AI Glossary: Evals Edition

As soon as teams move from AI demos to production systems, the vocabulary changes. Suddenly everyone is talking about evals, judges, regression suites, hallucination rates, and red teams.

Here is the plain-English version of the terms that matter most.

Core terms

Eval
A repeatable test used to measure how an AI system performs on a defined task. Good evals are specific, versioned, and tied to real failure modes.

Benchmark
A standardized evaluation set, often shared across teams or the wider industry. Benchmarks are useful for comparison, but they rarely capture the messiness of your exact product.

Golden set
A curated set of examples with trusted expected outputs. This is the foundation of many practical eval pipelines.

Regression test
A test that catches when a model, prompt, retrieval setup, or tool chain gets worse after a change.

Reliability terms

Hallucination
An output that sounds plausible but is unsupported, invented, or wrong. In production, teams should define this more narrowly by task. A fabricated citation and a slight wording error are not the same class of failure.

Grounded answer
A response that is traceable to provided context, retrieved documents, or structured data rather than free-form generation.

Deterministic output
A stable result for the same input, usually encouraged by lower temperature, stronger formatting constraints, or programmatic post-processing.

Schema adherence
Whether the model returned the format you asked for, such as valid JSON with the required keys.

Human and model judging

Human eval
A review process where people score outputs for quality, correctness, tone, usefulness, or safety.
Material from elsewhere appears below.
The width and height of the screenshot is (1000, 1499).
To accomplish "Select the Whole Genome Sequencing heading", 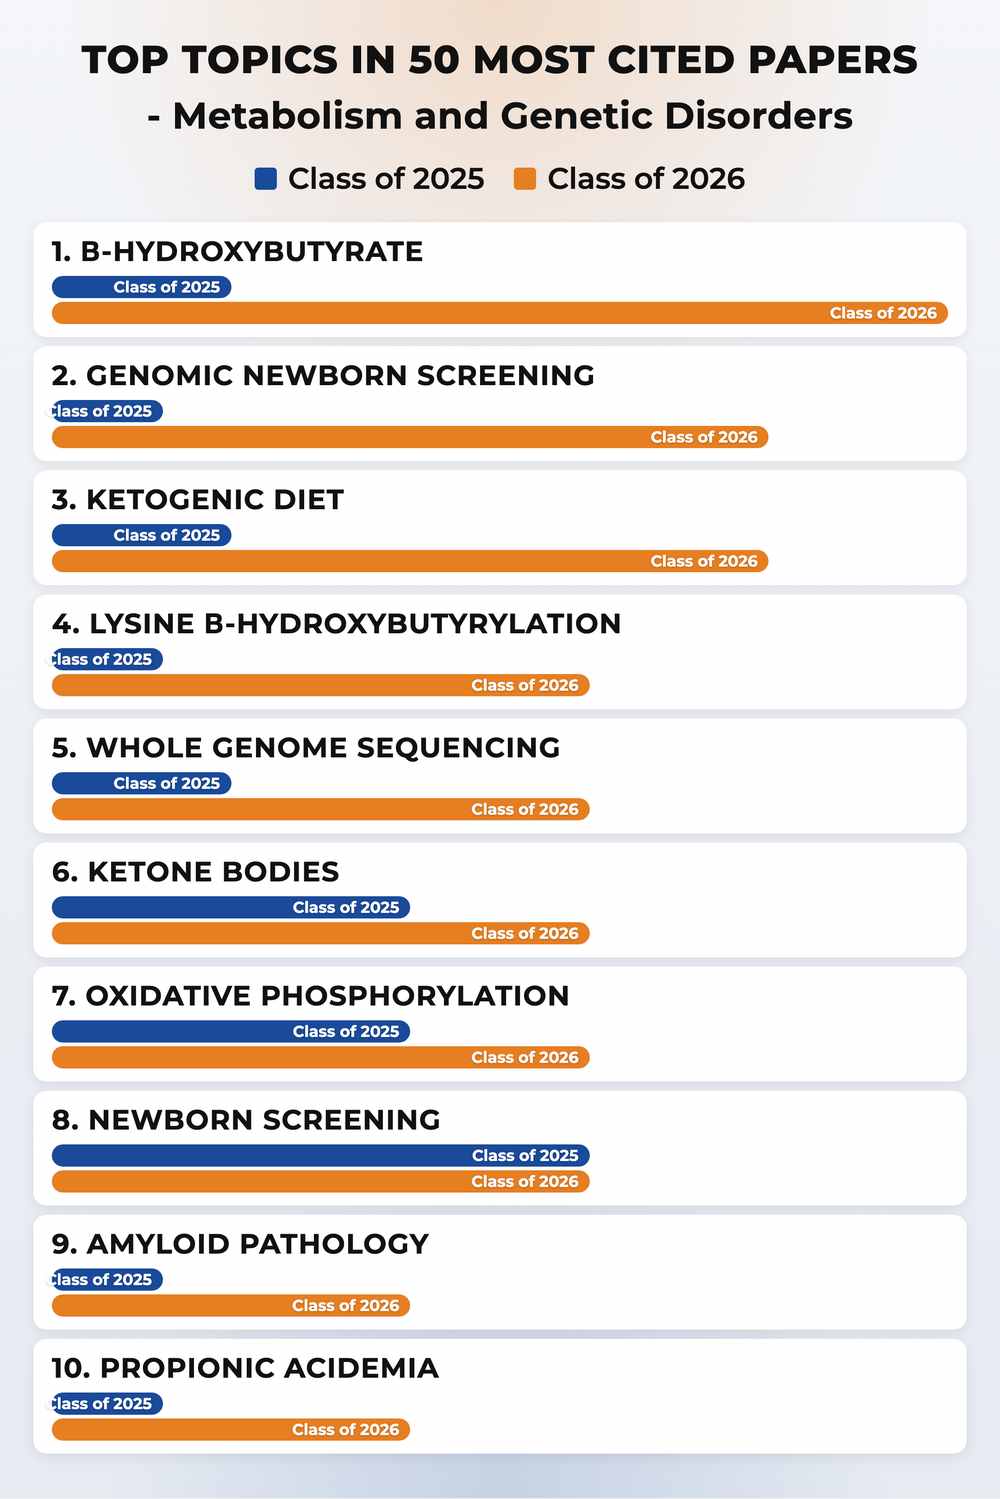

This is expensive but still the gold standard for many subjective tasks.

LLM-as-judge
Using one model to evaluate the output of another. Useful for scale and triage, but risky if you treat it as ground truth.

Pairwise comparison
Showing two outputs and asking which is better. Humans usually do this more consistently than assigning absolute scores.

Rubric
A scoring guide that defines what good looks like. Without a rubric, evaluators drift and your scores become hard to trust.

Safety and adversarial terms

Red-teaming
Actively probing the system for dangerous, misleading, or policy-breaking behavior.

Prompt injection
An attack where malicious instructions are inserted into retrieved content, tool output, or user input so the model follows the wrong rules.

Jailbreak
An attempt to bypass model safety behavior with cleverly phrased prompts or multi-step interactions.

Data exfiltration
A failure mode where the model leaks information it should not reveal.

Operational terms

Offline eval
Testing before deployment against saved examples.

Online eval
Testing using live traffic, production traces, or real user interactions.

Canary release
Sending a small slice of traffic to a new model or prompt configuration before wider rollout.

Trace
A structured record of what happened during one AI interaction, including prompts, retrieval results, tool calls, outputs, and sometimes user feedback.

The most important distinction

Not every metric is an eval, and not every eval is a decision tool.

If your team cannot answer these questions, the eval program is still immature:

What failure is this eval supposed to detect?
What change would cause us to block a release?
Who reviews borderline cases?
How often do we refresh the examples?

Bottom line

The purpose of evaluation vocabulary is not to sound sophisticated. It is to make AI quality discussable in concrete terms.

Once your team shares precise language for failure modes, tests, and thresholds, reliability work gets much easier. Before that, most debates about AI quality are just people using the same words to mean different things.